╭─ Entries shown
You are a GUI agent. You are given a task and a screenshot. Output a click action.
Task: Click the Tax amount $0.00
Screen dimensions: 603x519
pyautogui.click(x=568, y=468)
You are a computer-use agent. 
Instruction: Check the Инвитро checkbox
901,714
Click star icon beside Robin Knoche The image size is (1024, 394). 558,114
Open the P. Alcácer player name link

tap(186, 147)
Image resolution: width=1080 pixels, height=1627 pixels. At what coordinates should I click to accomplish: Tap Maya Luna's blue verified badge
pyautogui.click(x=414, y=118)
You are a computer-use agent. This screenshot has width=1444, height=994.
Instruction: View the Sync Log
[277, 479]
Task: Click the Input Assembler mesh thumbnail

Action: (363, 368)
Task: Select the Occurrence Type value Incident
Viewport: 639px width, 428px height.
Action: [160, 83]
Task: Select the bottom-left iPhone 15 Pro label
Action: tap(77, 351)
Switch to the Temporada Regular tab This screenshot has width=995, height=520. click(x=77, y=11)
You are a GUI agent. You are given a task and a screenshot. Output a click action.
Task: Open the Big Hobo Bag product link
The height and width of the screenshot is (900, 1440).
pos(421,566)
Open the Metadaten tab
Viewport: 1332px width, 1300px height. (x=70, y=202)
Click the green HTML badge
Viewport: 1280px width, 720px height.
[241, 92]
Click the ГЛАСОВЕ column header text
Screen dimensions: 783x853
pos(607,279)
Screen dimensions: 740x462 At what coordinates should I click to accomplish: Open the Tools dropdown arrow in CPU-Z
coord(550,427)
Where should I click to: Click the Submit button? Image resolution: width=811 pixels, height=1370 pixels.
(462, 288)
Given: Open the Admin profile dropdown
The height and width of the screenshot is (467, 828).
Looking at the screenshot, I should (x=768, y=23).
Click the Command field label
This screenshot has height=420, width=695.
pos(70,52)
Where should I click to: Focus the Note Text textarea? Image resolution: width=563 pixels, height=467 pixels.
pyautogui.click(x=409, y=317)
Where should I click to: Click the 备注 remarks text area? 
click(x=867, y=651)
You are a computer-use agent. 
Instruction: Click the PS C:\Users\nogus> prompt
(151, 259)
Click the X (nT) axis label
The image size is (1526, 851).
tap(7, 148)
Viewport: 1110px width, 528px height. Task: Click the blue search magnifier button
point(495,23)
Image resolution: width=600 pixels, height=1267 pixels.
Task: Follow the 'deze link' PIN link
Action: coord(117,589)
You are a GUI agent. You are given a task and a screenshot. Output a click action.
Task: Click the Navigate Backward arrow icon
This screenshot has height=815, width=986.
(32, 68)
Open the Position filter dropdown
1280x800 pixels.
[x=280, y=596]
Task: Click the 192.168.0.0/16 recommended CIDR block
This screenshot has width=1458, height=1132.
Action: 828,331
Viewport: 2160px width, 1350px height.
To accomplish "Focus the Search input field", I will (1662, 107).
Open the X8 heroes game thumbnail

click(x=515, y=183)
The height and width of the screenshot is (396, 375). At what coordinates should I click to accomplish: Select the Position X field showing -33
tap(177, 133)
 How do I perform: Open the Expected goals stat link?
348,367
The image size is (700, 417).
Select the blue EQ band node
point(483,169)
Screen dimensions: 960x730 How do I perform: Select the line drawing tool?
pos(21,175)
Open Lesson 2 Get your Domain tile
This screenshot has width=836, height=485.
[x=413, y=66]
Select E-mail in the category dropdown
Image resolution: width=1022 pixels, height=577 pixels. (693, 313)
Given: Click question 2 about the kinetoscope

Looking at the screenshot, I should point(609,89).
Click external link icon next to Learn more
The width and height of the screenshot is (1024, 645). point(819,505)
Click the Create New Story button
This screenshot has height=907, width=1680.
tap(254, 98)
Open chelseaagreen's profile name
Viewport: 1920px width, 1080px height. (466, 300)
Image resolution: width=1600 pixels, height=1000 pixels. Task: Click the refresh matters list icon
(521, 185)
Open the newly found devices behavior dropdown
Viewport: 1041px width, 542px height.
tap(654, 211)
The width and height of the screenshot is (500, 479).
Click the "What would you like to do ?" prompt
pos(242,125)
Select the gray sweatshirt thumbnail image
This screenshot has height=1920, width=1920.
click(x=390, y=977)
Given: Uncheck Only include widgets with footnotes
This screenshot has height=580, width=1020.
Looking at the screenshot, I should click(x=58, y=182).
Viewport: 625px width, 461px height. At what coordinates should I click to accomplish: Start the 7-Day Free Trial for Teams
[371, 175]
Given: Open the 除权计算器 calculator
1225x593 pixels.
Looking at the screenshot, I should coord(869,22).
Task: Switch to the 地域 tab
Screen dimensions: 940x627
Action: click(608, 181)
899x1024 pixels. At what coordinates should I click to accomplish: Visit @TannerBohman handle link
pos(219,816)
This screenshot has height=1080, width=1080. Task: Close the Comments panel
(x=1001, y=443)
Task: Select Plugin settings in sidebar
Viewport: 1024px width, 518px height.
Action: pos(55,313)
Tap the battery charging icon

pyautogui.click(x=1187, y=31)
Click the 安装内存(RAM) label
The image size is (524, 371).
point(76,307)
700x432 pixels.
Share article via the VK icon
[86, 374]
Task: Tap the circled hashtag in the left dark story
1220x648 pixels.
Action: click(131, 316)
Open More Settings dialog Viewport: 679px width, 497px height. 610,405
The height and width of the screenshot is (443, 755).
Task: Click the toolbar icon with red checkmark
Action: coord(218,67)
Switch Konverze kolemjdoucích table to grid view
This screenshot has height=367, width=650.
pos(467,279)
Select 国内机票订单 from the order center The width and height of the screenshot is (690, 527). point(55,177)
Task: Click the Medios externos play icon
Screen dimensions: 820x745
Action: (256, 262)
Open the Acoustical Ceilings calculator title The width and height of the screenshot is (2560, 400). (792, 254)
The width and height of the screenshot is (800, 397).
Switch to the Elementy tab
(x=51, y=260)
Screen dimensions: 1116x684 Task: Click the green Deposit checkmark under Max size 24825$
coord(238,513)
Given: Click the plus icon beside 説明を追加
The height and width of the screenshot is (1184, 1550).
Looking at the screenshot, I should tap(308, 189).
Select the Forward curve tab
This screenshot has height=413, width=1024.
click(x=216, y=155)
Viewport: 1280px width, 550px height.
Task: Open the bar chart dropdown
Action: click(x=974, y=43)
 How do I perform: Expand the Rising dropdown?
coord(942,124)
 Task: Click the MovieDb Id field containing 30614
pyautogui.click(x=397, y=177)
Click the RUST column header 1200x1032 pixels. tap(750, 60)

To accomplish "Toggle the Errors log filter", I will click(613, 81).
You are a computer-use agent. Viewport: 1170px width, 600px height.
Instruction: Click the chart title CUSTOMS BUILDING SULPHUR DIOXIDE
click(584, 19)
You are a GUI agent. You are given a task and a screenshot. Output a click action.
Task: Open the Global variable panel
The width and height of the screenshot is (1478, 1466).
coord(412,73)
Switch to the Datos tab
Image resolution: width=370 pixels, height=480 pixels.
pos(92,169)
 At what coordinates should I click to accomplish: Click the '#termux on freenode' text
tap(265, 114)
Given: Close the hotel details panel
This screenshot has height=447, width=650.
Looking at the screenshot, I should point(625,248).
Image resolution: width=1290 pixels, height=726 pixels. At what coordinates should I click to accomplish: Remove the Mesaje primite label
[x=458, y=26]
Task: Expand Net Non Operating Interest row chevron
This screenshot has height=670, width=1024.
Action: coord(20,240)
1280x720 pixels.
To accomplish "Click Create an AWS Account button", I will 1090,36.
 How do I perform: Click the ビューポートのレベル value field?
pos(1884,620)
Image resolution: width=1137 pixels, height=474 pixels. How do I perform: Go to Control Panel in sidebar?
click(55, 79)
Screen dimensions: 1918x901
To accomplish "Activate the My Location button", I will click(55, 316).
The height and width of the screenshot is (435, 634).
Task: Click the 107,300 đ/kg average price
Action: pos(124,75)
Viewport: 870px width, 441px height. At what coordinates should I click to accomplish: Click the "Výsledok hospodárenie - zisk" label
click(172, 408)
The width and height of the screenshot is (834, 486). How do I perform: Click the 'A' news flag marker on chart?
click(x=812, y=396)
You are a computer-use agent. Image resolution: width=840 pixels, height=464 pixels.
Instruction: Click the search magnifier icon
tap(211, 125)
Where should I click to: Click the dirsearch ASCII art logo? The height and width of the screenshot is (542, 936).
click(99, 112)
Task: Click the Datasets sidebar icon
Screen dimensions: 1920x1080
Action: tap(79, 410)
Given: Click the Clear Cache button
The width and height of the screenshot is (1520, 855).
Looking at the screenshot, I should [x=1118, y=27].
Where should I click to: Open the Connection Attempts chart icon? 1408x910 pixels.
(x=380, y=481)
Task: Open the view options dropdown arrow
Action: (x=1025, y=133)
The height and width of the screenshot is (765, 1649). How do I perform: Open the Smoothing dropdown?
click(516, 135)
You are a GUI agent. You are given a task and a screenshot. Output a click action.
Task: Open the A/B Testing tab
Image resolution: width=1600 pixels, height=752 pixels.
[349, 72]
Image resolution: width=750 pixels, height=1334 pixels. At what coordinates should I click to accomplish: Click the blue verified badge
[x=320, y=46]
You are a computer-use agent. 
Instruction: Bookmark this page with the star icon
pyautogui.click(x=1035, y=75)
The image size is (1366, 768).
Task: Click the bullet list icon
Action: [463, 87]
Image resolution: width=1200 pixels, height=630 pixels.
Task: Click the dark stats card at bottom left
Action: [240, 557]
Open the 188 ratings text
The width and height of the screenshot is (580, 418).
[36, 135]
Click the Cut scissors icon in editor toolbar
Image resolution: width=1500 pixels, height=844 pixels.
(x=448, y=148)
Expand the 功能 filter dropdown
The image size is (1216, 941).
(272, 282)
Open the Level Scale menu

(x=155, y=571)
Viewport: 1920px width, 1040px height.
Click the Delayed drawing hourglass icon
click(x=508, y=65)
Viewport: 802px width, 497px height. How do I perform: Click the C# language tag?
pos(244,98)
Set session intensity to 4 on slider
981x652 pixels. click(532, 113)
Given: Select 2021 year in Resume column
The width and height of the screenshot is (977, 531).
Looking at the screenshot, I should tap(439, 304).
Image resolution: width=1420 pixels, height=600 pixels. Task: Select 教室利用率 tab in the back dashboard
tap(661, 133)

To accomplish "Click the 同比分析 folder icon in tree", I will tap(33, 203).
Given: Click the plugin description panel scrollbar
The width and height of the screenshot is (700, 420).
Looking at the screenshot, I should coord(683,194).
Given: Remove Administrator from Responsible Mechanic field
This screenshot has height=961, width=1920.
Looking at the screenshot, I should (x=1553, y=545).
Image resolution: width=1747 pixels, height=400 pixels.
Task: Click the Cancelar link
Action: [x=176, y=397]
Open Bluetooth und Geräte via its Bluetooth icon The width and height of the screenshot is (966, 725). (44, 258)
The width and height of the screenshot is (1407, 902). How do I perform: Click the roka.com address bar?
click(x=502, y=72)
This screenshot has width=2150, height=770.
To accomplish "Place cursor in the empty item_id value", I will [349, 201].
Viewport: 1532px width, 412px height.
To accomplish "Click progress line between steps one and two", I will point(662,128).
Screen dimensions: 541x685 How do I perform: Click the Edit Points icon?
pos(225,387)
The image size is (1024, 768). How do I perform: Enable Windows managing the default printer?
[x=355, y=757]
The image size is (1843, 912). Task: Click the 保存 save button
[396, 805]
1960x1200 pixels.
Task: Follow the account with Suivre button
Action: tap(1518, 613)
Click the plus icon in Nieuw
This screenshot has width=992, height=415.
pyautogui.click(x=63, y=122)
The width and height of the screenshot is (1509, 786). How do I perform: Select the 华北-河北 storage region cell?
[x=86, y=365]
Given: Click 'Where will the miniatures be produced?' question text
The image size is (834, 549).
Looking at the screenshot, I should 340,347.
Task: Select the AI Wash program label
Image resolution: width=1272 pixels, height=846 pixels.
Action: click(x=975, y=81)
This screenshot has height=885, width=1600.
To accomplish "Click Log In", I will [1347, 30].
╰─
To do:
Would you please repeat exactly the lines above, starting at the line with "Screen dimensions: 820x745" and stopping at the line with "Screen dimensions: 1918x901", both included?

Answer for this exercise:
Screen dimensions: 820x745
Action: (256, 262)
Open the Acoustical Ceilings calculator title The width and height of the screenshot is (2560, 400). (792, 254)
The width and height of the screenshot is (800, 397).
Switch to the Elementy tab
(x=51, y=260)
Screen dimensions: 1116x684 Task: Click the green Deposit checkmark under Max size 24825$
coord(238,513)
Given: Click the plus icon beside 説明を追加
The height and width of the screenshot is (1184, 1550).
Looking at the screenshot, I should tap(308, 189).
Select the Forward curve tab
This screenshot has height=413, width=1024.
click(x=216, y=155)
Viewport: 1280px width, 550px height.
Task: Open the bar chart dropdown
Action: click(x=974, y=43)
 How do I perform: Expand the Rising dropdown?
coord(942,124)
 Task: Click the MovieDb Id field containing 30614
pyautogui.click(x=397, y=177)
Click the RUST column header 1200x1032 pixels. tap(750, 60)

To accomplish "Toggle the Errors log filter", I will click(613, 81).
You are a computer-use agent. Viewport: 1170px width, 600px height.
Instruction: Click the chart title CUSTOMS BUILDING SULPHUR DIOXIDE
click(584, 19)
You are a GUI agent. You are given a task and a screenshot. Output a click action.
Task: Open the Global variable panel
The width and height of the screenshot is (1478, 1466).
coord(412,73)
Switch to the Datos tab
Image resolution: width=370 pixels, height=480 pixels.
pos(92,169)
 At what coordinates should I click to accomplish: Click the '#termux on freenode' text
tap(265, 114)
Given: Close the hotel details panel
This screenshot has height=447, width=650.
Looking at the screenshot, I should point(625,248).
Image resolution: width=1290 pixels, height=726 pixels. At what coordinates should I click to accomplish: Remove the Mesaje primite label
[x=458, y=26]
Task: Expand Net Non Operating Interest row chevron
This screenshot has height=670, width=1024.
Action: coord(20,240)
1280x720 pixels.
To accomplish "Click Create an AWS Account button", I will 1090,36.
 How do I perform: Click the ビューポートのレベル value field?
pos(1884,620)
Image resolution: width=1137 pixels, height=474 pixels. How do I perform: Go to Control Panel in sidebar?
click(55, 79)
Screen dimensions: 1918x901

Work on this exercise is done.